Fait maison In Francia i ristoranti dovranno segnalare esplicitamente sul menu i piatti non fatti in casa

Il governo francese vuole mettere in atto entro il 2025 un provvedimento che tuteli i consumatori, aumentando la trasparenza e valorizzando la realizzazione di menu home made, interamente privi di preparati industriali

Foto di Klaus Nielsen su Pexels

Quante volte, sfogliando il menu in una trattoria, ci siamo chiesti se le tagliatelle fossero fatte in casa o comprate pronte? O se i dolci “della nonna” fossero veramente preparati, se non da un’arzilla vecchina, quantomeno dalla cuoca e non fabbricati in catena di montaggio? Il ministro francese delegato al consumo, al commercio e all’artigianato, Olivia Grégoire, intende dare una risposta univoca e definitiva a queste domande. Entro il 2025 tutti i ristoranti francesi dovranno infatti indicare in maniera chiara sul menu quei piatti che non sono preparati in loco: un provvedimento volto a «valorizzare la figura del maître-restaurateur, tutelare il consumatore e preservare la gastronomia francese», con un’attenzione particolare a quei locali che scelgono di privilegiare le materie prime fresche, selezionate con cura, evitando i prodotti industriali.

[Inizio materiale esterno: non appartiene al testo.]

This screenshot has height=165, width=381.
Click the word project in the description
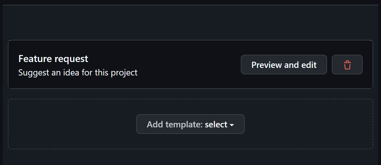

L’iniziativa riprende quella già portata avanti nel 2014 con l’apposizione di un marchio che segnalasse i piatti fait maison, un marchio facoltativo e che ha avuto scarso impiego reale. «Oggi esiste una disuguaglianza – spiegano dal ministero – tra quei locali che acquistano e lavorano prodotti freschi e quelli che si procurano tutto dai distributori. Una disuguaglianza ancora più marcata in tempi d’inflazione, quando il crudo e il fresco sono molto più cari dei prodotti lavorati». A ciò si aggiunga che la lavorazione interamente casalinga richiede tempi più lunghi e una maggior manodopera, che si traduce in ulteriori spese.

Le diverse associazioni di categoria francesi propongono stime variabili per quanto riguarda la reale diffusione di piatti fatti in casa nei ristoranti, ma anche le più rosee reputano che meno della metà dei ristoratori propongono specialità “genuine”. Addirittura Alain Fontaine, presidente dell’Associazione francese dei maîtres-restaurateurs (Afmr) calcola che solo settemila dei 175.000 ristoratori in Francia offrano piatti interamente fatti in casa. Di qui la necessità sottolineata dal ministro, di una maggiore chiarezza a tutela dei consumatori, che devono essere «meglio informati sulla realtà di quello che mangiano fuori casa».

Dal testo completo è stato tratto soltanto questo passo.